Adrenal venous sampling is a useful diagnostic test, which can demonstrate lateralization of primary aldosteronism, particularly in cases of bilateral adrenal nodules. Bilateral adrenal tumors occur in 6% of patients, and 49% of these patients have lateralization of the disease [1], [5]. Aldosterone and cortisol are measured bilaterally; adrenal-to-adrenal aldosterone-to-cortisol ratios greater than 4 are indicative of lateralization. Ratios less than 3 indicate idiopathic bilateral hyperplasia, and ratios between 3 and 4 are indeterminate [5].

TAE with ethanol (TAEE) has been well documented in the treatment of hepatic metastases, adrenal pheochromocytomas, and renal cell carcinoma; however, its use in the treatment of aldosteronomas is not well established in the literature [1], [2]. A study by Hokotate et al [2] found that 27 out of 33 patients with Conn syndrome treated with TAEE experienced a decrease in blood pressure independent of sex, age, duration of hypertension, location of the adenoma, the number of embolized arteries, or the type of alcohol used.
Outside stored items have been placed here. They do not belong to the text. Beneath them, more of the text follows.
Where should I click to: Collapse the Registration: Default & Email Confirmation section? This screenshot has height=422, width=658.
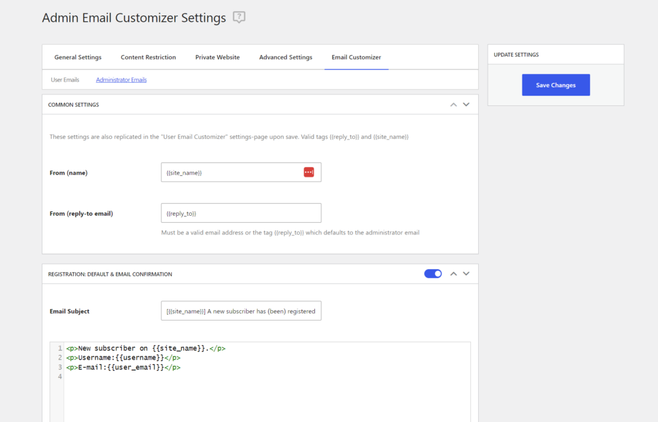(x=453, y=274)
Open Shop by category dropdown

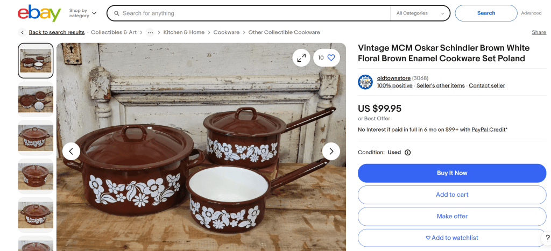pos(83,13)
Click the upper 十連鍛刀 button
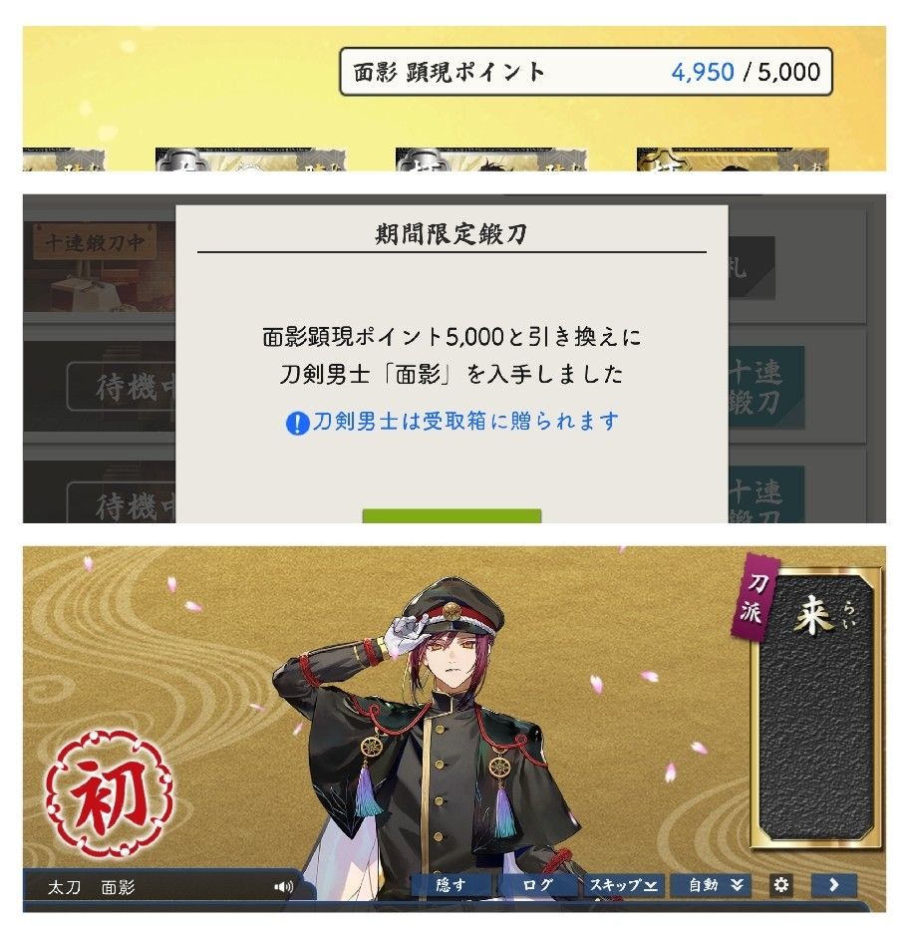Image resolution: width=909 pixels, height=930 pixels. tap(765, 388)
Other minimally invasive alternatives to TAEE include CT-guided percutaneous injection of ethanol or acetic acid (CTEA) and CT-guided percutaneous radiofrequency ablation (RFA). Adrenal hemorrhage has been reported with CT-guided percutaneous injection of ethanol or acetic acid, mainly because of the small size of adrenal tumors. There are no studies describing adrenal hemorrhage after TAEE or RFA [7], [8]. Much like TAEE, the use of RFA to treat primary hepatic tumors and metastases has been well documented and accepted, but few cases have been published on the treatment of adrenal lesions [9]. However, recent studies have yielded promising results for RFA. Szejnfeld et al performed RFA on 9 patients with Conn syndrome, and 8 of the patients experienced a significant decrease in aldosterone and blood pressure. A study by Yang et al [10] compared RFA to laparoscopic adrenalectomy for benign aldosterone-producing adenomas. Patients treated with RFA experienced comparable normalization in aldosterone and blood pressure with less postoperative pain and shorter operative times. A potential complication of RFA is thermal damage to the spleen and surrounding vascular tissue. To date, there are no studies comparing TAEE to RFA in the treatment of adrenal adenomas.

Surgery remains the primary treatment for unilateral aldosteronomas, and recent improvements in laparoscopic adrenalectomy have improved postsurgical outcomes. However, TAEE offers several advantages, which include a shorter procedure time, reduced blood loss, and the option of using minimal sedation with local anesthesia instead of general anesthesia [1], [2]. Patients with labile blood pressures; however, should be placed under general anesthesia. Lastly, success rates between TAEE and surgery are comparable, at 82% for TAEE vis-à-vis >90% for surgery [11], [12].

Overall, our case of TAEE for the embolization of an aldosteronoma was successful. There were no postprocedure complications and the patient experienced complete resolution of symptoms. Although total embolization was not achieved with ethanol alone, embospheres were successfully used to complete embolization. TAEE remains a viable and effective alternative for patients who cannot undergo adrenalectomy. Moreover, our case suggests that TAEE in combination with microparticle embolization is more efficacious. Future studies should explore the use of TAEE with supplemental embolization techniques and compare the efficacy and safety of RFA to TAEE.